__Collected data entries__.

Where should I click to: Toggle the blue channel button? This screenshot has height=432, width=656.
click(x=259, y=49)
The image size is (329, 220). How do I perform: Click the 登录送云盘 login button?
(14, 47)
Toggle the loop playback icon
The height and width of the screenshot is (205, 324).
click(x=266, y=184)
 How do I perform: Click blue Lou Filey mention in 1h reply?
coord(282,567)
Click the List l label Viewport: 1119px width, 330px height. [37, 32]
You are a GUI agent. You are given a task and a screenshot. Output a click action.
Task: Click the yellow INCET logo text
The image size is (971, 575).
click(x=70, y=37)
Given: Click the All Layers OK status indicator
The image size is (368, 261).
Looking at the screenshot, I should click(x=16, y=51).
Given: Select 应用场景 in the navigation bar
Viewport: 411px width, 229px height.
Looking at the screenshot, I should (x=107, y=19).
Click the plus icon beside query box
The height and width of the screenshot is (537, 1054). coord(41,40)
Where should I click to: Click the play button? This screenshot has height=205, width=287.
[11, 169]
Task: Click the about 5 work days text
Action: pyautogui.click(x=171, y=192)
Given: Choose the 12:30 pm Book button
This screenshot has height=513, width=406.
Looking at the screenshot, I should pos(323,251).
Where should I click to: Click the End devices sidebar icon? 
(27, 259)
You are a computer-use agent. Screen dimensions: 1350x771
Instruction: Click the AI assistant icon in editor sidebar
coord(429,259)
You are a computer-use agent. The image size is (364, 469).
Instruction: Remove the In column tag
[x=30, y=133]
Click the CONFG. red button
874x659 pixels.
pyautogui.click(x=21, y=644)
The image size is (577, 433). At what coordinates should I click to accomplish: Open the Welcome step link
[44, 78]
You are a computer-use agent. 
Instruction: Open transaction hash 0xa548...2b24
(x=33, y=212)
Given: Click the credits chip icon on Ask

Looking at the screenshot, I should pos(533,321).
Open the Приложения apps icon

__Work instruction__. Each entry above, in full, should be output exactly as it reads.

__Result__.
Where should I click to: Toggle the blue channel button? This screenshot has height=432, width=656.
click(x=259, y=49)
The image size is (329, 220). How do I perform: Click the 登录送云盘 login button?
(14, 47)
Toggle the loop playback icon
The height and width of the screenshot is (205, 324).
click(x=266, y=184)
 How do I perform: Click blue Lou Filey mention in 1h reply?
coord(282,567)
Click the List l label Viewport: 1119px width, 330px height. [37, 32]
You are a GUI agent. You are given a task and a screenshot. Output a click action.
Task: Click the yellow INCET logo text
The image size is (971, 575).
click(x=70, y=37)
Given: Click the All Layers OK status indicator
The image size is (368, 261).
Looking at the screenshot, I should click(x=16, y=51).
Given: Select 应用场景 in the navigation bar
Viewport: 411px width, 229px height.
Looking at the screenshot, I should (x=107, y=19).
Click the plus icon beside query box
The height and width of the screenshot is (537, 1054). coord(41,40)
Where should I click to: Click the play button? This screenshot has height=205, width=287.
[11, 169]
Task: Click the about 5 work days text
Action: pyautogui.click(x=171, y=192)
Given: Choose the 12:30 pm Book button
This screenshot has height=513, width=406.
Looking at the screenshot, I should pos(323,251).
Where should I click to: Click the End devices sidebar icon? 
(27, 259)
You are a computer-use agent. Screen dimensions: 1350x771
Instruction: Click the AI assistant icon in editor sidebar
coord(429,259)
You are a computer-use agent. The image size is (364, 469).
Instruction: Remove the In column tag
[x=30, y=133]
Click the CONFG. red button
874x659 pixels.
pyautogui.click(x=21, y=644)
The image size is (577, 433). At what coordinates should I click to accomplish: Open the Welcome step link
[44, 78]
You are a computer-use agent. 
Instruction: Open transaction hash 0xa548...2b24
(x=33, y=212)
Given: Click the credits chip icon on Ask

Looking at the screenshot, I should pos(533,321).
Open the Приложения apps icon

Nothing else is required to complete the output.